## ACTION ITEM
Reproduce the Bobby Blood profile below word for word, starting at "- 1921–1924: West" and ending at "his powerful strikes.".

## DOCUMENT SEGMENT
○ ○ ○ ○
Personal information
- Full name: Robert Blood
- Date of birth: 18 March 1894
- Place of birth: Harpur Hill, Buxton, England
- Date of death: 12 August 1988 (aged 94)
- Place of death: Harpur Hill, Buxton, England
- Height: 5 ft 8 in (1.73 m)
- Position: Centre-forward

Youth career
- 1909–1911: Buxton
- 1911–1913: Buxton Lime Firms

Senior career*
- Years: Team / Apps / (Gls)
- 1913–1919: Leek Alexandra
- 1919–1921: Port Vale / 53 / (44)
- 1921–1924: West Bromwich Albion / 53 / (26)
- 1924–1927: Stockport County / 42 / (15)
- 1927–1928: Winsford United
- 1928–1929: Mossley / 17 / (6)
- 1929–1930: Ashton National
- 1930–1931: Buxton

= Bobby Blood =

English footballer (1894–1988)

Robert Blood (18 March 1894 – 12 August 1988) was an English footballer who played as a centre-forward and was noted for his powerful strikes.
○ ○ ○ ○
## EXTRACTED DATA
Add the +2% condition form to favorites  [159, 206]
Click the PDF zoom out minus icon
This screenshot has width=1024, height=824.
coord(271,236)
○ ○ ○ ○
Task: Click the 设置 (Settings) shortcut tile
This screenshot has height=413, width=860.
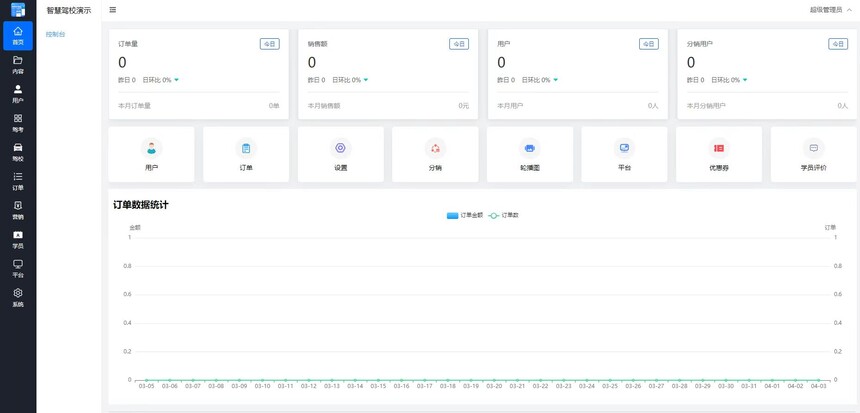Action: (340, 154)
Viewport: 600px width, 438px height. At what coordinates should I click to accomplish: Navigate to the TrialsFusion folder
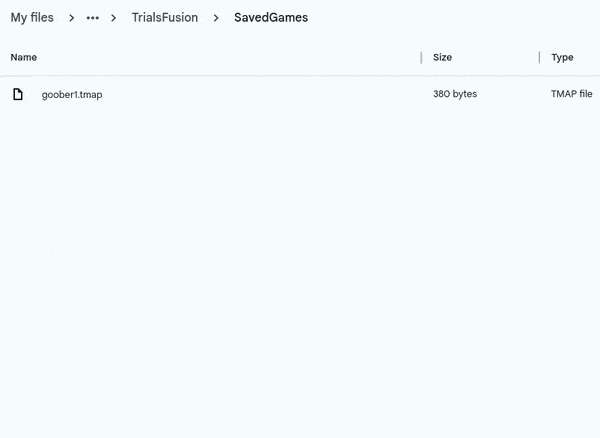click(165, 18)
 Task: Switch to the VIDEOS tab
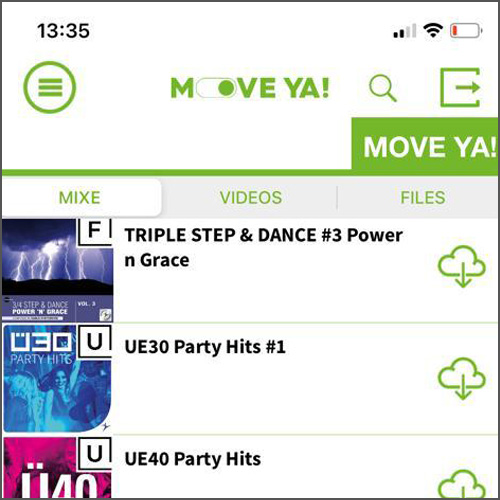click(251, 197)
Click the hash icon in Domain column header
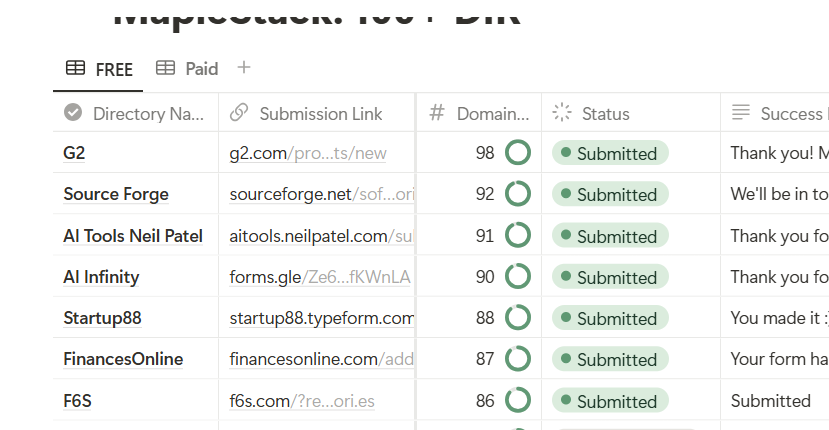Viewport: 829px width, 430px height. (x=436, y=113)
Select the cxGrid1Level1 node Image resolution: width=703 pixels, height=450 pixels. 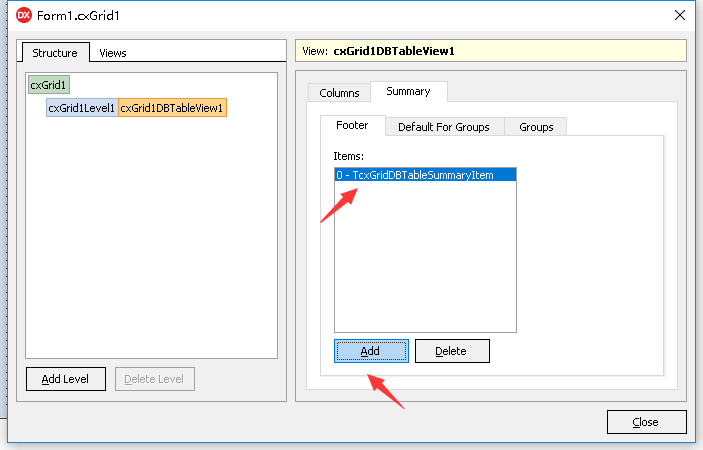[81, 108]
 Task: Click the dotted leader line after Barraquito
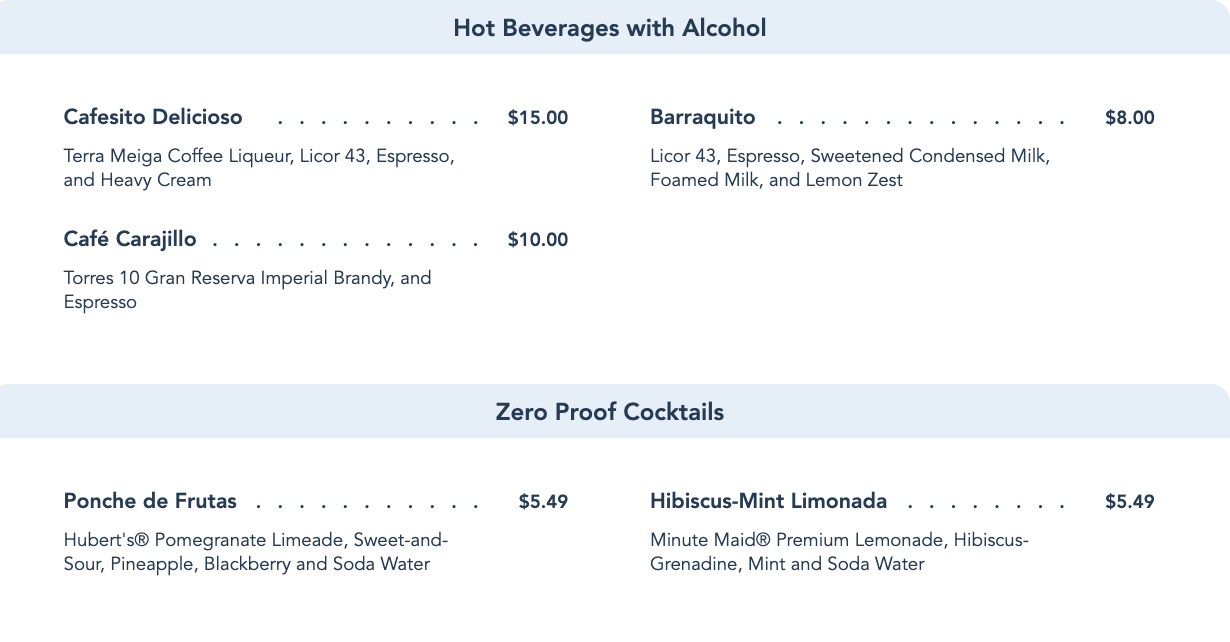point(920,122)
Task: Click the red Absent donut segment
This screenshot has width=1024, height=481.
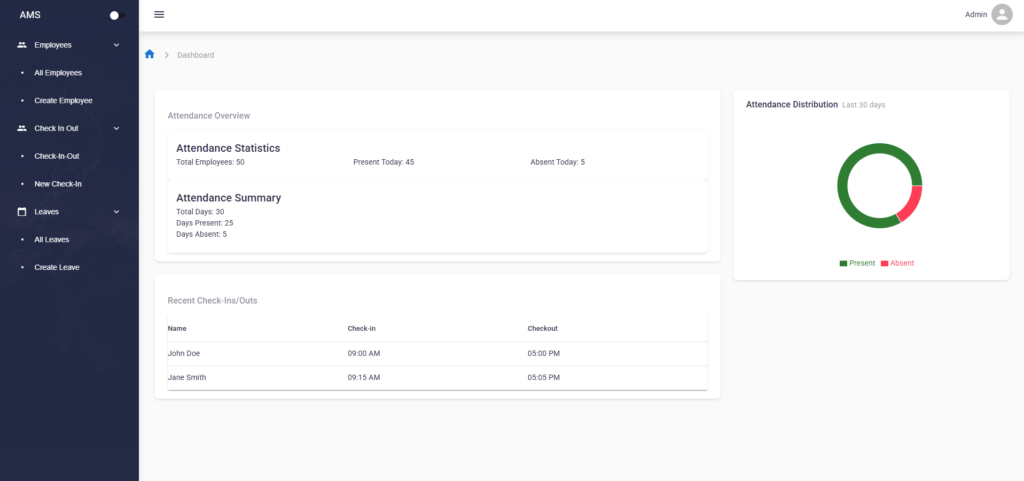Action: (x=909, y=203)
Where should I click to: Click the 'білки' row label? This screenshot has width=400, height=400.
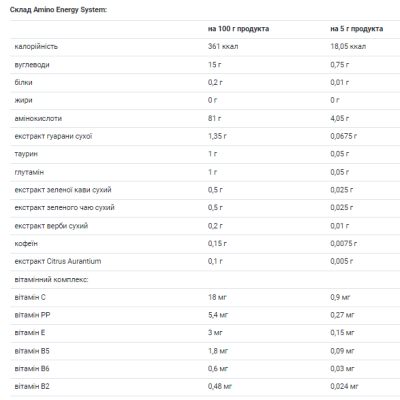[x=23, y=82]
○ ○ ○ ○
## SOLUTION TO THIS TASK
- 1921–1924: West Bromwich Albion / 53 / (26)
- 1924–1927: Stockport County / 42 / (15)
- 1927–1928: Winsford United
- 1928–1929: Mossley / 17 / (6)
- 1929–1930: Ashton National
- 1930–1931: Buxton

= Bobby Blood =

English footballer (1894–1988)

Robert Blood (18 March 1894 – 12 August 1988) was an English footballer who played as a centre-forward and was noted for his powerful strikes.